As the Federal Communications Commission (FCC) prepares to adopt rules for the closed-captioning of online video so that individuals with disabilities can have better access to digital media, the Society of Motion Picture and Television Engineers (SMPTE) has made its standard for closed-captioning of online video content available free of charge.
The upcoming FCC regulations are designed to implement the 21st Century Communications and Video Accessibility Act (CVAA) that was passed to make broadband, wireless, and Internet content more readily available to people with disabilities.

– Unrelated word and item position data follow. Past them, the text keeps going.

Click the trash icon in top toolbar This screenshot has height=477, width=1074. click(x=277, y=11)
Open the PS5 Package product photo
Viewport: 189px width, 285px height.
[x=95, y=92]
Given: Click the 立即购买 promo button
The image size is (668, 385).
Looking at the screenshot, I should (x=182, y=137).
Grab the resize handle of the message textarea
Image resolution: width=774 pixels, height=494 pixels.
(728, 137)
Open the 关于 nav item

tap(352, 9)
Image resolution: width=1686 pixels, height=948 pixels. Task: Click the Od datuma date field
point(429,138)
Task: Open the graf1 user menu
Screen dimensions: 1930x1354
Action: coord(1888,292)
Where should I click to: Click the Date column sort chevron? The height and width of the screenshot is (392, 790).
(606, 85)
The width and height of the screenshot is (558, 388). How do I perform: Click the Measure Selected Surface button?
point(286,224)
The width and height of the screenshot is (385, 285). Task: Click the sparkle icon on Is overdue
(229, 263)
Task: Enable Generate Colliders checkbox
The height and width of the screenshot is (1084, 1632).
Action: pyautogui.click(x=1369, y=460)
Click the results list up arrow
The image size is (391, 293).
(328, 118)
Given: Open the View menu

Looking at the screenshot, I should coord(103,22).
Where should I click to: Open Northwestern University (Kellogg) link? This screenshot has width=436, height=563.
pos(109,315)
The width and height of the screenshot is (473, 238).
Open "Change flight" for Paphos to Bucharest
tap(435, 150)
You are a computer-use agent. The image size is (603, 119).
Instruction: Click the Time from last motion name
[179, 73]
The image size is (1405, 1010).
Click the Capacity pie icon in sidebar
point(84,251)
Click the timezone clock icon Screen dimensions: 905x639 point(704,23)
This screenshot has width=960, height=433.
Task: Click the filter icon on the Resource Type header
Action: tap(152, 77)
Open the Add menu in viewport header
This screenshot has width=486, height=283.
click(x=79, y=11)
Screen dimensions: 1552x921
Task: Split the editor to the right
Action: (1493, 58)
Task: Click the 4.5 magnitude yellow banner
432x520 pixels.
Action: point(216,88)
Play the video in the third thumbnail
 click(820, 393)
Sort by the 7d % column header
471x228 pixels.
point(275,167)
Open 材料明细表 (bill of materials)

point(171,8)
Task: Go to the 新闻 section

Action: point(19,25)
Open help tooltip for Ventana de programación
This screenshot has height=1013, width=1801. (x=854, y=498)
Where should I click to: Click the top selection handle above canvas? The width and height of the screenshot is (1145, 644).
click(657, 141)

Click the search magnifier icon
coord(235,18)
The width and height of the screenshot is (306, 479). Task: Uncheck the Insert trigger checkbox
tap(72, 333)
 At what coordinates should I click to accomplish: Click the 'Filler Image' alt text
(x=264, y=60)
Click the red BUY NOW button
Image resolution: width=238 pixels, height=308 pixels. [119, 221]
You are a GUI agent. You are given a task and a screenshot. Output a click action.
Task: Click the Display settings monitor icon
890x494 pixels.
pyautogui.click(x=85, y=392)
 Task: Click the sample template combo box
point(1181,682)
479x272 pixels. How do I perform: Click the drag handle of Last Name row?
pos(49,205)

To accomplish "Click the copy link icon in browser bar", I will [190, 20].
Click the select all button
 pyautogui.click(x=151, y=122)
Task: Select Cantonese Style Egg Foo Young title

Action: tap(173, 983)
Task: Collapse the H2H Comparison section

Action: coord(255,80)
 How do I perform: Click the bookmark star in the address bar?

The Coalition of Organizations for Accessible Technology (COAT) has the legislation "the most significant piece of accessibility legislation since the passage of the Americans with Disabilities Act in 1990." Among its provisions, the CVAA requires the captioning of previously shown TV programs when they are made available on the Internet.
The SMPTE closed-captioning standard - known as SMPTE Timed Text or officially as SMPTE 2052 - provides a common set of instructions for authoring and distributing captions or subtitles for broadband video content. This design means that TV content providers need only use one method for providing captions rather than having to develop different applications for different Web browsers or media players - including new digital content and previously captioned analog programs.
"SMPTE Timed Text enables broadcasters to expand the use of their existing TV captions into the online media space, while ensuring the preservation of their integrity," said Clyde Smith, senior VP, global broadcast technology, Turner Entertainment Networks and SMPTE Fellow in a statement. "Its use will permit the industry to more rapidly migrate programming with captions to the Web and ensure that all consumers' online experiences will be at least as rich as they enjoy on TV today. We applaud SMPTE for making the SMPTE 2052 documents freely available, as we believe that this step will aid greatly in removing current online media accessibility barriers for those who have special needs."
In 2005, the U.S. Census Bureau found that some 54.4 million people reported some level of disability and 35 million reported a severe disability and the decision by SMPTE to make its captioning standard available free of charge drew praise from the Steering Committee of COAT and other organizations.
"This is an underserved audience that simply wants to enjoy the same kind of online and Web-enabled programming as the rest of us," Jenifer Simpson, senior director for government affairs at the American Association of People with Disabilities added in a statement. "A freely available SMPTE standard will accelerate availability of captioned video content online, benefitting all of us who use captions."